An esteemed colleague suggested the other day that we may be approaching zero growth in electricity consumption, mainly as a result of energy efficiency and demand response.

I’m a data guy, so I figured I’d check it out…

Many of us have seen the famous “Rosenfeld Effect” chart, which shows per capita electricity consumption in California from 1960 to 2008. (Rosenfeld has been called the Father of Energy Efficiency.) Energy consumption for Californians looks pretty flat since the mid-1970s — but for people in the rest of the country, it appears to be steadily rising.

The famous Rosenfeld Effect. (Click to enlarge)

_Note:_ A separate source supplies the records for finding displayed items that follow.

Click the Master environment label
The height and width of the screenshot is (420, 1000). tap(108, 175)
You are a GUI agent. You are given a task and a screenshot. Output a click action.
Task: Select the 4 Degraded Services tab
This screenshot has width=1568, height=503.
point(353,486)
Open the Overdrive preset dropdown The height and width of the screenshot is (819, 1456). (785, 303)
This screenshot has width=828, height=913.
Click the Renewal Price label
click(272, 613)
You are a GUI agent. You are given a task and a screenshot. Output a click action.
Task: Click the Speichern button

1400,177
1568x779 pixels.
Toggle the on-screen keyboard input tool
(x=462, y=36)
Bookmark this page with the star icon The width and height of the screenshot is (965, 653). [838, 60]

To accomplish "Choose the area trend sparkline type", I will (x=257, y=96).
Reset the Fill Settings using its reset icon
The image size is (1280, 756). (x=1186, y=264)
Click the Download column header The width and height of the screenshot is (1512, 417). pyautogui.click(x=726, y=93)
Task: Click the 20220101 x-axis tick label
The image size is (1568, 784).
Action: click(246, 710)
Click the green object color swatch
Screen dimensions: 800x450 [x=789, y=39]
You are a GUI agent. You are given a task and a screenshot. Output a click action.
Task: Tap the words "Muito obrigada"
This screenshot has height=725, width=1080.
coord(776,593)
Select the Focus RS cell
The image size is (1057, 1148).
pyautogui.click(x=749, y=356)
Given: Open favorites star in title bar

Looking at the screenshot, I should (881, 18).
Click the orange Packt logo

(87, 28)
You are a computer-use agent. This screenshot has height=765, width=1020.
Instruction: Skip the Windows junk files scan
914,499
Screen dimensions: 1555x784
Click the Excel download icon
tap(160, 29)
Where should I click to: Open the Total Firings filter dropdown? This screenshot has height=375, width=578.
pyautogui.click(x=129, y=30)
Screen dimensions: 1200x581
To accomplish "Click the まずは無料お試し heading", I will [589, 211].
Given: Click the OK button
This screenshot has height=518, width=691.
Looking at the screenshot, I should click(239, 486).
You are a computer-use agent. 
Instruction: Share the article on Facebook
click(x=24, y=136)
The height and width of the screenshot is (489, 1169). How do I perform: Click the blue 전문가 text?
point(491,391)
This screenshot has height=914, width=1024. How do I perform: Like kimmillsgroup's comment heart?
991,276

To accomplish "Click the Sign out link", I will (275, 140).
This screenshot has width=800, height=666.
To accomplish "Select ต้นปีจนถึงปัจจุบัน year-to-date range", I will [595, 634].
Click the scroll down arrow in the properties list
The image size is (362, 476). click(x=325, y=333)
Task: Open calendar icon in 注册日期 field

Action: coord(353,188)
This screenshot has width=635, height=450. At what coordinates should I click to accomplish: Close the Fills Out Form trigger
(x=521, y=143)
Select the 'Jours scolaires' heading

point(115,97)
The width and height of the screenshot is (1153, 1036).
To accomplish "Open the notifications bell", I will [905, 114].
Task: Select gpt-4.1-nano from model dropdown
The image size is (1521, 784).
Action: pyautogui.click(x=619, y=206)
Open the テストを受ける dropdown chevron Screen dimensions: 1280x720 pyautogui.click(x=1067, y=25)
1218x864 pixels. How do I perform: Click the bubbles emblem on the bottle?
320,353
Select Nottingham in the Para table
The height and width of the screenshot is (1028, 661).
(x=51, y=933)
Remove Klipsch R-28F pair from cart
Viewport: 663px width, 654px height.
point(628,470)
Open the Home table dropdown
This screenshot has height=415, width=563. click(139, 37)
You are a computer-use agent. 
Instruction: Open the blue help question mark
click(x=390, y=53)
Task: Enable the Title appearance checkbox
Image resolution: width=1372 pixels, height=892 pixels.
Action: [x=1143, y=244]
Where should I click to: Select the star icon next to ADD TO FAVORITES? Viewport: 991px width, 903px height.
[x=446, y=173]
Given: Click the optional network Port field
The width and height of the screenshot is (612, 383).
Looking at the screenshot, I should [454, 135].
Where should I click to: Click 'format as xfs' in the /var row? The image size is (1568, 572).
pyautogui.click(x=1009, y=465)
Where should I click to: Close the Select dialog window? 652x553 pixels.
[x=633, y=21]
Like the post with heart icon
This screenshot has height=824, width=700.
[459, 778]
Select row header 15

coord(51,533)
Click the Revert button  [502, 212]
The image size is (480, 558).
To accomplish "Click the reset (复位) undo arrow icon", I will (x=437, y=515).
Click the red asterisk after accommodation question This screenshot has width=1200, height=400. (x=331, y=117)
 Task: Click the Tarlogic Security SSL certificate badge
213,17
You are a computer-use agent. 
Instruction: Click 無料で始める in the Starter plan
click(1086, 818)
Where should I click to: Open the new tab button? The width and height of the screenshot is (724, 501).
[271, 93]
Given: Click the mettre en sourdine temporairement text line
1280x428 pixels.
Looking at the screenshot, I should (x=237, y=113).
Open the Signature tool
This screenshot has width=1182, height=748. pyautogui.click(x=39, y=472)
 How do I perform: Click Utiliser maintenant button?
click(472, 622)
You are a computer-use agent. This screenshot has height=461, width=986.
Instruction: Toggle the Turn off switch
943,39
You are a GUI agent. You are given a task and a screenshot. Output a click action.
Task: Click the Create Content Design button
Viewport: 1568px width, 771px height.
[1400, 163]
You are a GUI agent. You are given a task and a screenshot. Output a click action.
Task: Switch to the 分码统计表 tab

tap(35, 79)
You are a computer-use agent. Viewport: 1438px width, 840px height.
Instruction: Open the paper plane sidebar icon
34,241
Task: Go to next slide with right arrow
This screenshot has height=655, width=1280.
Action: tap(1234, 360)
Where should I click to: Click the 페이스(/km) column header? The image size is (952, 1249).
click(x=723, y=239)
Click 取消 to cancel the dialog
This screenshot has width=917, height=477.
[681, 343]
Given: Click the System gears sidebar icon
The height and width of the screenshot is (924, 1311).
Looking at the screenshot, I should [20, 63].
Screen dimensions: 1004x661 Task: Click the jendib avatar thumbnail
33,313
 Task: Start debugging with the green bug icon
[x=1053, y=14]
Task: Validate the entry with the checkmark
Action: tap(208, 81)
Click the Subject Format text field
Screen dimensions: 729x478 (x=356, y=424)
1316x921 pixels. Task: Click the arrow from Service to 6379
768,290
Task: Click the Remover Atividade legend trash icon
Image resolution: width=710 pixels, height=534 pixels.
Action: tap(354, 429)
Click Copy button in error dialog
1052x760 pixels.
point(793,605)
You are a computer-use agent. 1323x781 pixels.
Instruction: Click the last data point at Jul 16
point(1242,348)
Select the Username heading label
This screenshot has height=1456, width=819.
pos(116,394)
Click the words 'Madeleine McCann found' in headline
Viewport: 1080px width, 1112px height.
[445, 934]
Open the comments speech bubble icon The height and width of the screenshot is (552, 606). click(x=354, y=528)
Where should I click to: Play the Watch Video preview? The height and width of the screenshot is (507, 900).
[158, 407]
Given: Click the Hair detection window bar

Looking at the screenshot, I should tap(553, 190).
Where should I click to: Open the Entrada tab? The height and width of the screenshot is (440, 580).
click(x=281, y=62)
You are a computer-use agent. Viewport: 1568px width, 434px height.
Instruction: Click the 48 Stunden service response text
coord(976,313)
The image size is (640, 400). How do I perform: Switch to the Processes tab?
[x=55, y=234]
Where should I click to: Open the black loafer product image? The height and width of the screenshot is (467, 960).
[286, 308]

What happens if we look at the past two decades, using Department of Energy and Census Bureau figures?

The Rosenfeld Effect extended over the past two decades, based on DOE and Census Bureau data. (Click to enlarge)

The growth line for the entire U.S. looks pretty flat, especially since 2000.

And the statistics agree:

  • By the decade spanning 1990 to 2000, the average annual increase in consumption (the compound annual growth rate) had dropped to near zero: 0.34% increase per year.
  • Then, from 2000 to 2011, the CAGR even went negative: -0.67% per year. This means that average consumption fell.

What about total U.S. electricity consumption — total deliveries to all customers, including the increased population over time? Over the past 10 years, that CAGR was 0.32%. This means that utilities sold a little bit more power, but not much.

Change has happened. The paradigm for utility industry growth has shifted.

This is good news for the environment and for sustainability — but regulators have some real work to do to ensure that utilities remain financially healthy in this new paradigm.